我已经使用 scipy.optimize.leastsq 实现了 3D 高斯拟合，现在我想调整参数 ftol 和 xtol 以优化性能。但是，为了做出正确的选择，我不了解这两个参数的“单位”。是否可以从结果中计算出这两个参数？这将使我了解如何选择它们。我的数据是 np.uint8 的 numpy 数组。我试图阅读 MINIPACK 的 FORTRAN 源代码，但我的 FORTRAN 知识为零。我还阅读了 Levenberg-Marquardt 算法，但我无法真正获得低于 ftol 的数字。

这是我所做的一个最小示例：

import numpy as np
import matplotlib.pyplot as plt
from scipy.optimize import leastsq

class gaussian_model:
    def __init__(self):
        self.prev_iter_model = None
        self.f_vals = []

    def gaussian_1D(self, coeffs, xx):
        A, sigma, mu = coeffs
        # Center rotation around peak center
        x0 = xx - mu
        model = A*np.exp(-(x0**2)/(2*(sigma**2)))
        return model

    def residuals(self, coeffs, I_obs, xx, model_func):
        model = model_func(coeffs, xx)
        residuals = I_obs - model
        if self.prev_iter_model is not None:
            self.f = np.sum(((model-self.prev_iter_model)/model)**2)
            self.f_vals.append(self.f)
        self.prev_iter_model = model
        return residuals


# x data
x_start = 1
x_stop = 10
num = 100
xx, dx = np.linspace(x_start, x_stop, num, retstep=True)

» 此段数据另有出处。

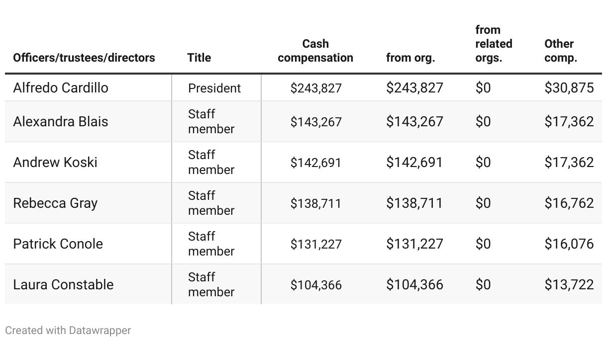Click the $138,711 cash compensation cell
The image size is (607, 342).
[x=316, y=203]
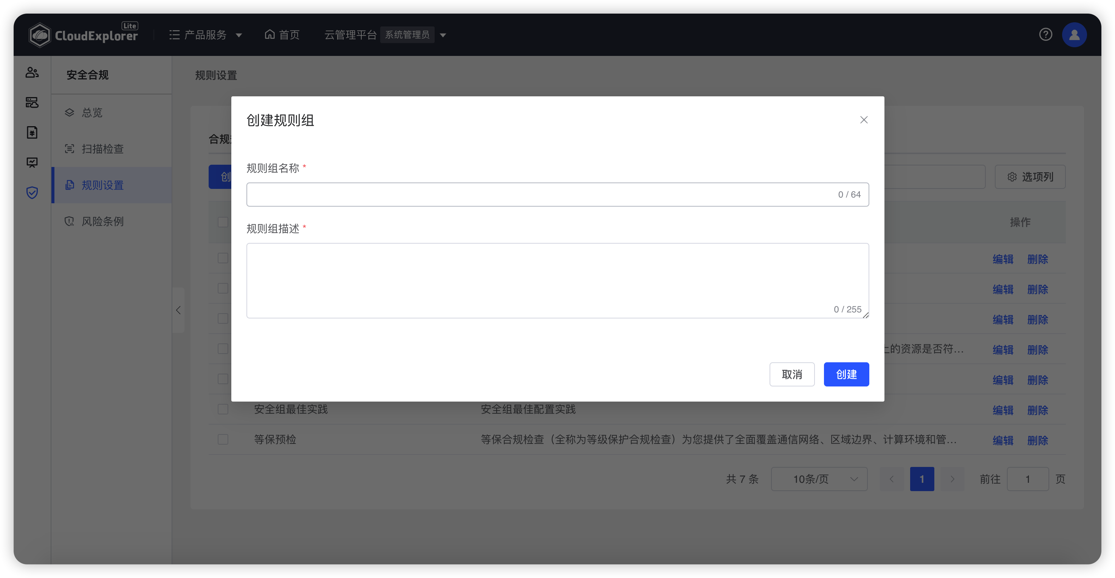
Task: Navigate to 扫描检查 (Scan Check) icon
Action: tap(70, 148)
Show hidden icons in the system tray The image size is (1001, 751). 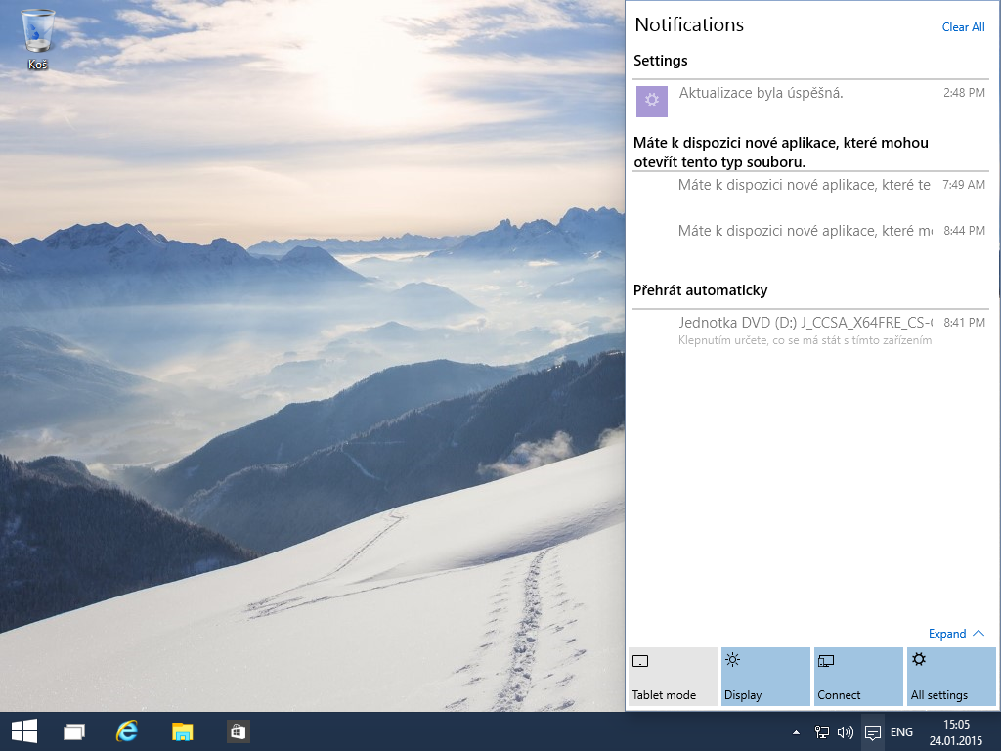click(795, 731)
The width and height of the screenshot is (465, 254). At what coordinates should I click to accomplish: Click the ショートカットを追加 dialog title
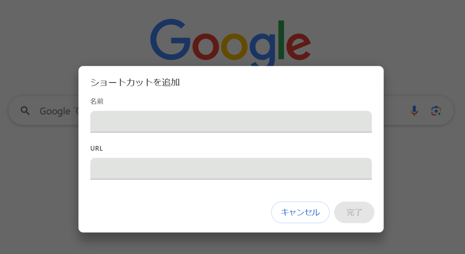135,82
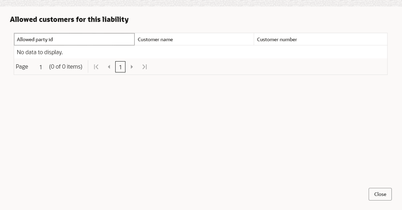Select the Customer number column header
The height and width of the screenshot is (210, 402).
pyautogui.click(x=321, y=39)
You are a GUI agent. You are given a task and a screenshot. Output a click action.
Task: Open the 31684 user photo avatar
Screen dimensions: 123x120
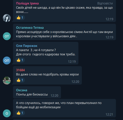pos(7,81)
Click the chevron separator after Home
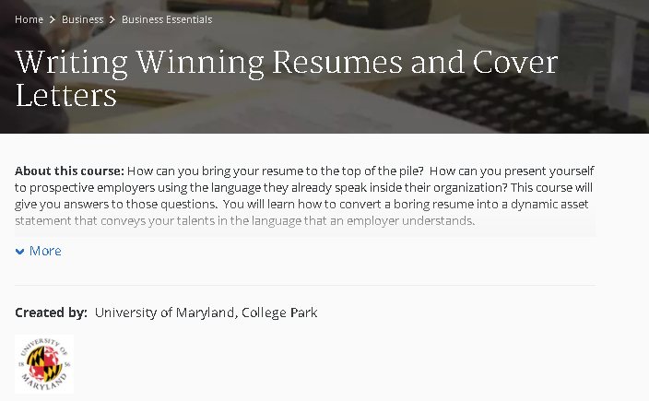This screenshot has height=401, width=649. (x=53, y=19)
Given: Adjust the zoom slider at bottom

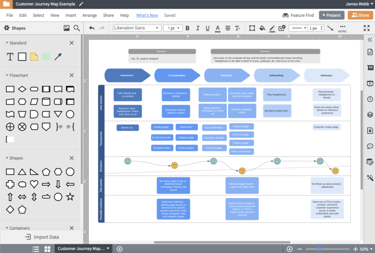Looking at the screenshot, I should (x=320, y=249).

# Simulated data with some noise
A, s_x, mu = 10, 0.5, 3
coeffs = [A, s_x, mu]
model = gaussian_model()
yy = model.gaussian_1D(coeffs, xx)
noise_ampl = 0.5
noise = np.random.normal(0, noise_ampl, size=num)
yy += noise

# LM Least squares
initial_guess = [1, 1, 1]
pred_coeffs, cov_x, info, mesg, ier = leastsq(model.residuals, initial_guess,
                                              args=(yy, xx, model.gaussian_1D),
                                              ftol=1E-6, full_output=True)
yy_fit = model.gaussian_1D(pred_coeffs, xx)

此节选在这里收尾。